Chiquinho sorriu todo animado. Na hora já começou a fazer planos com a sua parte naquele pecúlio.

— A metade do que receber é seu. Combinado, Perna Torta?
— Combinado, coronel. Tô indo agora mesmo.

Isso foi numa segunda-feira. Chegou a sexta e nem notícias do Perna Torta. Durvalino ficou preocupado. Essas cobranças podem terminar mal. Mas, Chiquinho era bico doce e devia ter levado a bom termo a cobrança. Mandou procurar Perna Torta.
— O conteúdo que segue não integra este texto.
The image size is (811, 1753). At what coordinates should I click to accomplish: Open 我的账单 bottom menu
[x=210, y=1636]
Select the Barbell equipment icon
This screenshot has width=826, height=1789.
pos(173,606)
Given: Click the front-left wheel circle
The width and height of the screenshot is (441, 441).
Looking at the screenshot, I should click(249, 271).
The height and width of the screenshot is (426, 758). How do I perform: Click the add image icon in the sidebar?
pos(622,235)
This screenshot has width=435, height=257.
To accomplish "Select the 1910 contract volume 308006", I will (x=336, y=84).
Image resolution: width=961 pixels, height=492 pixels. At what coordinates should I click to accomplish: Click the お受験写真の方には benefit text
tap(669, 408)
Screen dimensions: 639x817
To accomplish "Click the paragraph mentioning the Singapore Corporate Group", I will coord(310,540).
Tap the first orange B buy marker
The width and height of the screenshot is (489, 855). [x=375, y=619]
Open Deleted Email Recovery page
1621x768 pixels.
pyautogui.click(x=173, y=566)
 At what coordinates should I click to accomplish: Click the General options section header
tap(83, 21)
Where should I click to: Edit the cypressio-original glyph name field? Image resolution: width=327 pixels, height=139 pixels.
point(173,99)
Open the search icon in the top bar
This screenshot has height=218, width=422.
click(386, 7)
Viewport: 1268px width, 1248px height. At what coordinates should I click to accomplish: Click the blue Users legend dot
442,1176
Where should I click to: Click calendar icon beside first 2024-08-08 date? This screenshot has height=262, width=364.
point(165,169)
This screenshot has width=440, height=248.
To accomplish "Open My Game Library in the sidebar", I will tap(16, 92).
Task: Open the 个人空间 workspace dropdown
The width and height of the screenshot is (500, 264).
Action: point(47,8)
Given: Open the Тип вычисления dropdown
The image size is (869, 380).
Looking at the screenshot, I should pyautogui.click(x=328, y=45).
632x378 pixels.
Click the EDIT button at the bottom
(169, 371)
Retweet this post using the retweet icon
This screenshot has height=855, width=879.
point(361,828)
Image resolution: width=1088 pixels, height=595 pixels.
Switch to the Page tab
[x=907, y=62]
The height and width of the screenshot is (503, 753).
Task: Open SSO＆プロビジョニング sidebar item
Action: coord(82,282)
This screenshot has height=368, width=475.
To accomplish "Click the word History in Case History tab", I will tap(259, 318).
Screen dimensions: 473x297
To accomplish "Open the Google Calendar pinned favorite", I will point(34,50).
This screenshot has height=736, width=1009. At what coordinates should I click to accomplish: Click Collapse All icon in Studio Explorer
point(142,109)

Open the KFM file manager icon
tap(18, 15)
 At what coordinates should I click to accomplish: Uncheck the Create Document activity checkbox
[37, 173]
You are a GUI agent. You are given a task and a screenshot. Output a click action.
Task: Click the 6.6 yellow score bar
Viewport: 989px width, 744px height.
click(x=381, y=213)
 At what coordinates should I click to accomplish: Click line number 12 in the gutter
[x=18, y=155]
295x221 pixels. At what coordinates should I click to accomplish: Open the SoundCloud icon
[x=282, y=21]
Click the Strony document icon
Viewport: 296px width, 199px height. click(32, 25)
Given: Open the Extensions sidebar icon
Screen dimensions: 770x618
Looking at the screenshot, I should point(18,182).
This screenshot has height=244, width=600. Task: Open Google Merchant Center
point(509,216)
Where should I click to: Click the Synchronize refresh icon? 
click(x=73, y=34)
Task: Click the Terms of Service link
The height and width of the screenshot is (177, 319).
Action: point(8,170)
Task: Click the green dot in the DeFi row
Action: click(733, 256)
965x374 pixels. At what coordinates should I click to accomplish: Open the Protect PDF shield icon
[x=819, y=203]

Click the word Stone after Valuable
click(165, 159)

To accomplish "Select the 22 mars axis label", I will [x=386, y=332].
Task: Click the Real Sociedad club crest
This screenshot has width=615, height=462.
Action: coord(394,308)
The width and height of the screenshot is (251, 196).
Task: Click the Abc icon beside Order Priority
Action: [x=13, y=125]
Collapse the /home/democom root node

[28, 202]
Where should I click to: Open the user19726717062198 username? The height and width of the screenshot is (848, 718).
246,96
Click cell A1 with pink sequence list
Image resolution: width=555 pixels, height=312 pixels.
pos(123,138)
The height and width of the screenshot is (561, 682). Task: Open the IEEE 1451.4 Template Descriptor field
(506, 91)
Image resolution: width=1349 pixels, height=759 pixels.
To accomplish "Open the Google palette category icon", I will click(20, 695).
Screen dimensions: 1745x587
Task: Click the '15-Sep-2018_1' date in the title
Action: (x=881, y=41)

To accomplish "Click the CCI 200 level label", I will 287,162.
Nem meia hora depois chegou a notícia: Perna Torta estava desde terça-feira no bordel de Dona Nevinha, na maior safadeza com as meninas de lá. Coronel Durvalino não quis mais saber de conversa botou o trinta e oito na cinta e foi direto para lá.

Lá estava Chiquinho com duas meninas do lado e uma no colo toda cheia de dengo com ele.

— E o meu dinheiro, Perna Torta? Cadê? — Coronel, o senhor não me prometeu a metade? O que estou gastando é dinheiro meu, a minha parte. A sua metade, vou buscar depois. O coronel Tibúrcio prometeu pagar em novembro (era janeiro).